• REQUIREMENTS
Could you rewrite the stretch of records from the line containing "The height and width of the screenshot is (468, 631)." through the line containing "coord(417,84)", keeping every line including the instructions, but shifting each coordinate in the answers by adding -18?

(Data entries)
▽

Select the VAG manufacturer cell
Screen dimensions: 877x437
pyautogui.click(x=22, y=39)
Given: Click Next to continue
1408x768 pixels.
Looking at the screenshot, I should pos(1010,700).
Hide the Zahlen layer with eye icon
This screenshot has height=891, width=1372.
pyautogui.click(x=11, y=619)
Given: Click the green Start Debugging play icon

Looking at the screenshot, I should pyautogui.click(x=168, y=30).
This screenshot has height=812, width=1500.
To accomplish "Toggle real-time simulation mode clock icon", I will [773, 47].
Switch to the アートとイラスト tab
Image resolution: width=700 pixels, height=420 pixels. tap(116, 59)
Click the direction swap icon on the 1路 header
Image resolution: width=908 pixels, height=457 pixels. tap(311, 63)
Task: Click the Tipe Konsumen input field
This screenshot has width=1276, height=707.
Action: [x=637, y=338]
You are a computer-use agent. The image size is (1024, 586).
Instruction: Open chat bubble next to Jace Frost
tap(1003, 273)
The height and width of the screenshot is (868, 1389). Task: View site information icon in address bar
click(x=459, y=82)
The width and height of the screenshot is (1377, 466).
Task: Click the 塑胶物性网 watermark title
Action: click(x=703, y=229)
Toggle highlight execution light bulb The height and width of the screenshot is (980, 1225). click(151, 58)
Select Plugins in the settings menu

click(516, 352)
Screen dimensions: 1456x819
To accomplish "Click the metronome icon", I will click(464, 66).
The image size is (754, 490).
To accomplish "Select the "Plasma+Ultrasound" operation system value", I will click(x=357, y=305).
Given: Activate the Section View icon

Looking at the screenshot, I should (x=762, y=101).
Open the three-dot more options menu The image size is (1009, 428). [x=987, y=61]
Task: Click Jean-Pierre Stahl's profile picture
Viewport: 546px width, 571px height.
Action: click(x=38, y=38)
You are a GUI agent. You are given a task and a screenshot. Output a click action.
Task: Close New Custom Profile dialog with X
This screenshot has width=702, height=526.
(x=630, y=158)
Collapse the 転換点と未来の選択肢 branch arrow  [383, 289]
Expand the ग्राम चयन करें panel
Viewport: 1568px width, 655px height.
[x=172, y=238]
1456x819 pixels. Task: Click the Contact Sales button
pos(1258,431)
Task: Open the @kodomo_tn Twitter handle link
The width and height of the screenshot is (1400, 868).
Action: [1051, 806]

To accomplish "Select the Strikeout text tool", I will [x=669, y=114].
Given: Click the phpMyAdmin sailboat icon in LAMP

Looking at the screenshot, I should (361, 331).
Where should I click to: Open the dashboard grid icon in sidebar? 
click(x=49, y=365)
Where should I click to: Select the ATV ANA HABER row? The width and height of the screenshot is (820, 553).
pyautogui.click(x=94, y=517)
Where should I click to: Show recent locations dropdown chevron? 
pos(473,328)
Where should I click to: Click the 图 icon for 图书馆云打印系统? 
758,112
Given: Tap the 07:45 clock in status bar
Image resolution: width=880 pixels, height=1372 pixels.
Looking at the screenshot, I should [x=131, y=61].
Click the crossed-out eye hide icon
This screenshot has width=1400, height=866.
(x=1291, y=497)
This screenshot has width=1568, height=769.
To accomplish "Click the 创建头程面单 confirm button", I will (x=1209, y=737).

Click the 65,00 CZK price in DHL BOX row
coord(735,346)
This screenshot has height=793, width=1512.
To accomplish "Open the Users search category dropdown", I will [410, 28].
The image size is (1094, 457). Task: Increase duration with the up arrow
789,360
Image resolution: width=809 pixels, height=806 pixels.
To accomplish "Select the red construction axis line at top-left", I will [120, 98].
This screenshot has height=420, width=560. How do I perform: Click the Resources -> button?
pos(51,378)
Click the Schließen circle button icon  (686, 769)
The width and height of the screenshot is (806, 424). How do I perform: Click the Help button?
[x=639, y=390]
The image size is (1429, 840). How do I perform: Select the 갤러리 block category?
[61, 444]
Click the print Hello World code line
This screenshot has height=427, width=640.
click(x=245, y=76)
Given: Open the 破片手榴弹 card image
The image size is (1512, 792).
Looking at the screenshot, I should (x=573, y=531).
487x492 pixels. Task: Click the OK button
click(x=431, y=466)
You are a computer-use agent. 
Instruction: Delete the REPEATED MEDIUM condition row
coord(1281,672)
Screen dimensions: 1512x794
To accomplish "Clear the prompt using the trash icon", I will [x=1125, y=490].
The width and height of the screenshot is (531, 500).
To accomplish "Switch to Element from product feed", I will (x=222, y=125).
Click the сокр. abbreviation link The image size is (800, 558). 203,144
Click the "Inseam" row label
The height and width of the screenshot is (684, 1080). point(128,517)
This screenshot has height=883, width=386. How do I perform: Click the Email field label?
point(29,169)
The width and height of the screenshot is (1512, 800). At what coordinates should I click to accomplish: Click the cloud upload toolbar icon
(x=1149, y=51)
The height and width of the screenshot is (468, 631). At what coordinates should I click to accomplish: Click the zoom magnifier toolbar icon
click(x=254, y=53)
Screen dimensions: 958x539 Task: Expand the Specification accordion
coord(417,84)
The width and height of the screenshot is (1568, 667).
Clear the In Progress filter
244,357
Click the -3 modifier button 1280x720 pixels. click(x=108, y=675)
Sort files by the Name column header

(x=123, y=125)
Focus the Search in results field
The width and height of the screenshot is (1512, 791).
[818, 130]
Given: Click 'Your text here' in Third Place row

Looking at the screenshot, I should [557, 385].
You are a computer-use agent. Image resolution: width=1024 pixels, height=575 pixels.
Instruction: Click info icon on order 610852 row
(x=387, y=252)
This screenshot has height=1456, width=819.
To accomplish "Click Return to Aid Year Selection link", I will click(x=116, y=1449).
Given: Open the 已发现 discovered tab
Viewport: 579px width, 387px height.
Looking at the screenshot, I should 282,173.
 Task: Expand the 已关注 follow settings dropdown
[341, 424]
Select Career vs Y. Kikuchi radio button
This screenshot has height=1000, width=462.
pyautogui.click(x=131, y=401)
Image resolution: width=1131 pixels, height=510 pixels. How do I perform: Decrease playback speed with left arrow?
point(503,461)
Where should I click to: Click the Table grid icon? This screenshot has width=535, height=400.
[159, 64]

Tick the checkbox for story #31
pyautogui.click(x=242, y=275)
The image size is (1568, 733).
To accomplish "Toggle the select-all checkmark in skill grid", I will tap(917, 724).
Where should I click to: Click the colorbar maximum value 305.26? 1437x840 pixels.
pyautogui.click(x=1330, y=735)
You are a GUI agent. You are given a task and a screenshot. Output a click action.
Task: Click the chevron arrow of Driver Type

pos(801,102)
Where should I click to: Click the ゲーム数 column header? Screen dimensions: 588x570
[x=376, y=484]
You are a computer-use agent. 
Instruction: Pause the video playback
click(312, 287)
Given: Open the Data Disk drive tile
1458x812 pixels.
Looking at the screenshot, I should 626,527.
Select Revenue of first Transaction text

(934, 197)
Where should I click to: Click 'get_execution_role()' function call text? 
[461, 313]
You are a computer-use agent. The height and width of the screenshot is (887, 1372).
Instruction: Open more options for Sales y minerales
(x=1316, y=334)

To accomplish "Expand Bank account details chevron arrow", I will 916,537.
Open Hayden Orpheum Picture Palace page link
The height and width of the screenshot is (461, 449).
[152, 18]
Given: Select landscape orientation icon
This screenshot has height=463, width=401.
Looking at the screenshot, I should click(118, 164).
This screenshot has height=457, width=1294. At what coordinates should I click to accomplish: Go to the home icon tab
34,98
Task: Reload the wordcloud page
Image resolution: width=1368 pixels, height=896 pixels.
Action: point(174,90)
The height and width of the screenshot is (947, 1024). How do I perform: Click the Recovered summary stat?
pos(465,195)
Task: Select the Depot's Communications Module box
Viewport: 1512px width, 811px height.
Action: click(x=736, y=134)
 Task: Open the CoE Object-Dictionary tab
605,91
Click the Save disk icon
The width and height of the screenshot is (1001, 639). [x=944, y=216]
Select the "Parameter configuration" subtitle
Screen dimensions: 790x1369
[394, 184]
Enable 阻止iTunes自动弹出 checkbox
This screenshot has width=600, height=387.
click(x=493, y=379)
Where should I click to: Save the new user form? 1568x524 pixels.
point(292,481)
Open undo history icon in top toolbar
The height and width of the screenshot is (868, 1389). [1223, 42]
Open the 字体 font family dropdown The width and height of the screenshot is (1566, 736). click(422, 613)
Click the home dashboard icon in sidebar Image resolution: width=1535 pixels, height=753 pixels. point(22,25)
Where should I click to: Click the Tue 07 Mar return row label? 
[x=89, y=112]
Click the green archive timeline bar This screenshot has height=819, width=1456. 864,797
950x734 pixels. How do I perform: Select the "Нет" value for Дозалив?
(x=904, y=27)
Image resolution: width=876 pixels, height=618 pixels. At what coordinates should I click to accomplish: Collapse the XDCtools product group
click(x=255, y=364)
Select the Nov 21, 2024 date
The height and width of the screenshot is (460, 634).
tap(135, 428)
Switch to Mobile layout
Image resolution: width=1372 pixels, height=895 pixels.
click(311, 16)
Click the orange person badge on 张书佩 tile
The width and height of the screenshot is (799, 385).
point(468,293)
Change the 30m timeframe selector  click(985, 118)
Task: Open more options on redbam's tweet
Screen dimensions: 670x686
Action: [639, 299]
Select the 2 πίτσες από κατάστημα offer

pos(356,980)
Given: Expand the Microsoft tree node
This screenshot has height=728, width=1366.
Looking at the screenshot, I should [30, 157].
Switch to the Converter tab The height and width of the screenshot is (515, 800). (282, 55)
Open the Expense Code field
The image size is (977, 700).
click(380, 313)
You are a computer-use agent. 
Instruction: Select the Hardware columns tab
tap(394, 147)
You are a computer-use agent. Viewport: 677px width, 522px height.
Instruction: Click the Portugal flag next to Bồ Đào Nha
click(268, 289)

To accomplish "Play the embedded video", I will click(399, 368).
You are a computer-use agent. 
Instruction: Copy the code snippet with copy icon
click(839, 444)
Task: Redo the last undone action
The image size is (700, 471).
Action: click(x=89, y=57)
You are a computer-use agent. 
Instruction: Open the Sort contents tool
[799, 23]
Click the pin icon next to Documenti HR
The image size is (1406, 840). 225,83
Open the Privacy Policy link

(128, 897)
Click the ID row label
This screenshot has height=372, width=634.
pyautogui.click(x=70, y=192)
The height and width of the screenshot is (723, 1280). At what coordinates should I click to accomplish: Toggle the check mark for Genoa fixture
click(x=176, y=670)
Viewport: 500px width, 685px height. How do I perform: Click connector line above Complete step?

△

• FINISHED ANSWER
The height and width of the screenshot is (468, 631). At what coordinates should I click to accomplish: Click the zoom magnifier toolbar icon
click(x=236, y=35)
Screen dimensions: 958x539 Task: Expand the Specification accordion
coord(399,66)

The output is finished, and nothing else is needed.